What I found myself thinking about during that time was the concept of centricity – the things that my life centers around, that I value above all else. The thoughts that made me smile or made me teary-eyed were about the people in my life, not about my car or my investments or even my home. I thought about the gravity of cradling my daughter on the flight home as her grandmother, the only caregiver she had ever known, lay dying in Malawi; wrestling with my two boys or reading them a bedtime story; sharing a bottle of wine and a movie with my wife; my grandmother who homeschooled me as child, but who I now live a thousand miles away from and see maybe only once a year. Being on-the-go with nothing more than the bare essentials made it clear that my most valuable possessions are my relationships and experiences with my loved ones.
I’m certain that we have all wrestled with prioritizing relationships over material gain to some degree. Should you take the job that pays more but will require you to travel four days a week, or should you give up the money and opportunities to be able to put your kids to bed each night? Do you work late tonight or join your family for dinner? Do you go to the conference or to your cousin’s wedding? Do you prioritize your career or your relationships? I think it's a worthwhile struggle.
Money is simply a tool that can be used to accomplish many things. Personally, I love the idea of using money as a means of facilitating connection. For our family and the community that supported us, that translated into adopting our daughter. For you, it may mean something else, like taking a friend to dinner or paying for the guy behind you in the drive-thru, or donating to a local food pantry. Time is often equated with money, so it could also translate to spending time with loved ones or with those who may be lonely.
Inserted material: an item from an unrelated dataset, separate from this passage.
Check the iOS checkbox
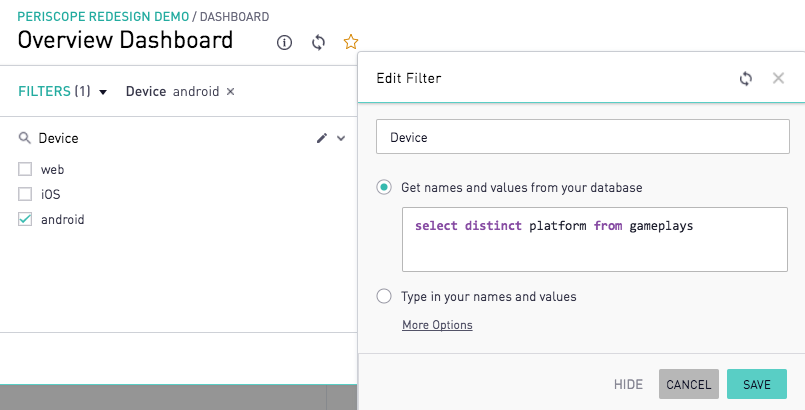The image size is (805, 410). click(x=25, y=194)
Lee Iacocca, former president and CEO of Chrysler, reflected on relationships in this way: “Here I am in the twilight of my life, still wondering what it is all about… I can tell you this, fame and fortune is for the birds. A true friend is the greatest of all blessings, and that which we take the least care of all to acquire. When you die, if you’ve got five real friends, then you’ve had a great life.”
We all come from and make do with different financial means, and our financial circumstances often dictate whether or not we should invest in the capital markets. For the most part, though, we all have the capacity to some degree to invest in relationships. And that, I would argue, is where we will see the most consistent and valuable “return on investment.”